◆ **REQUIRED WORK**: Using the entries below, output exactly the lines from the one containing "Task: Click chevron" through the final line, both included, and no others.

(Records excerpted from a collection)
▬▬▬▬▬▬
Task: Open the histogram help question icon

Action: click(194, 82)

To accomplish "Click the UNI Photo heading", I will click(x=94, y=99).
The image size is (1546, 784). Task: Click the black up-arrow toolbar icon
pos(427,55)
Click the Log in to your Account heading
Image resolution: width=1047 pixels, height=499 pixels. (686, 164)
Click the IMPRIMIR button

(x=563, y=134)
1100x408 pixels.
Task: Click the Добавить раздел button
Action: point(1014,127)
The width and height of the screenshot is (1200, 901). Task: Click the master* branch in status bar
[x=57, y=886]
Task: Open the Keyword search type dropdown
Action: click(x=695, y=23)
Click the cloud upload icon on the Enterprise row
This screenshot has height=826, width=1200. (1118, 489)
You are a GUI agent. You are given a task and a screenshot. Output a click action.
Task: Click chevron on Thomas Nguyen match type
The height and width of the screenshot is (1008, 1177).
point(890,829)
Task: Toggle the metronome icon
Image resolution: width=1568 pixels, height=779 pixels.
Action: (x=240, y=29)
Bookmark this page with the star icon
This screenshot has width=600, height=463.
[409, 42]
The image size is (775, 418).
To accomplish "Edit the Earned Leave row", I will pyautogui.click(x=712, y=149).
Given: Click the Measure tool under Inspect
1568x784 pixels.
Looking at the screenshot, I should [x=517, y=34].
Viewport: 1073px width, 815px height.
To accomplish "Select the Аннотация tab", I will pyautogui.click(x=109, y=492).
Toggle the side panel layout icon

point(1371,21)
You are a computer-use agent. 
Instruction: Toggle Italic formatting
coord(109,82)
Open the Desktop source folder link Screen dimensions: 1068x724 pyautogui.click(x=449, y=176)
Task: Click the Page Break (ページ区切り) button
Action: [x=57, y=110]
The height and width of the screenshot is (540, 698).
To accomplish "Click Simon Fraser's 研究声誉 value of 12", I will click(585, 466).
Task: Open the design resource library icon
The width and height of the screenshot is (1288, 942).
▬▬▬▬▬▬
◆ **TASK SOLUTION**:
Task: Click chevron on Thomas Nguyen match type
The height and width of the screenshot is (1008, 1177).
point(890,829)
Task: Toggle the metronome icon
Image resolution: width=1568 pixels, height=779 pixels.
Action: (x=240, y=29)
Bookmark this page with the star icon
This screenshot has width=600, height=463.
[409, 42]
The image size is (775, 418).
To accomplish "Edit the Earned Leave row", I will pyautogui.click(x=712, y=149).
Given: Click the Measure tool under Inspect
1568x784 pixels.
Looking at the screenshot, I should [x=517, y=34].
Viewport: 1073px width, 815px height.
To accomplish "Select the Аннотация tab", I will pyautogui.click(x=109, y=492).
Toggle the side panel layout icon

point(1371,21)
You are a computer-use agent. 
Instruction: Toggle Italic formatting
coord(109,82)
Open the Desktop source folder link Screen dimensions: 1068x724 pyautogui.click(x=449, y=176)
Task: Click the Page Break (ページ区切り) button
Action: [x=57, y=110]
The height and width of the screenshot is (540, 698).
To accomplish "Click Simon Fraser's 研究声誉 value of 12", I will click(585, 466).
Task: Open the design resource library icon
The width and height of the screenshot is (1288, 942).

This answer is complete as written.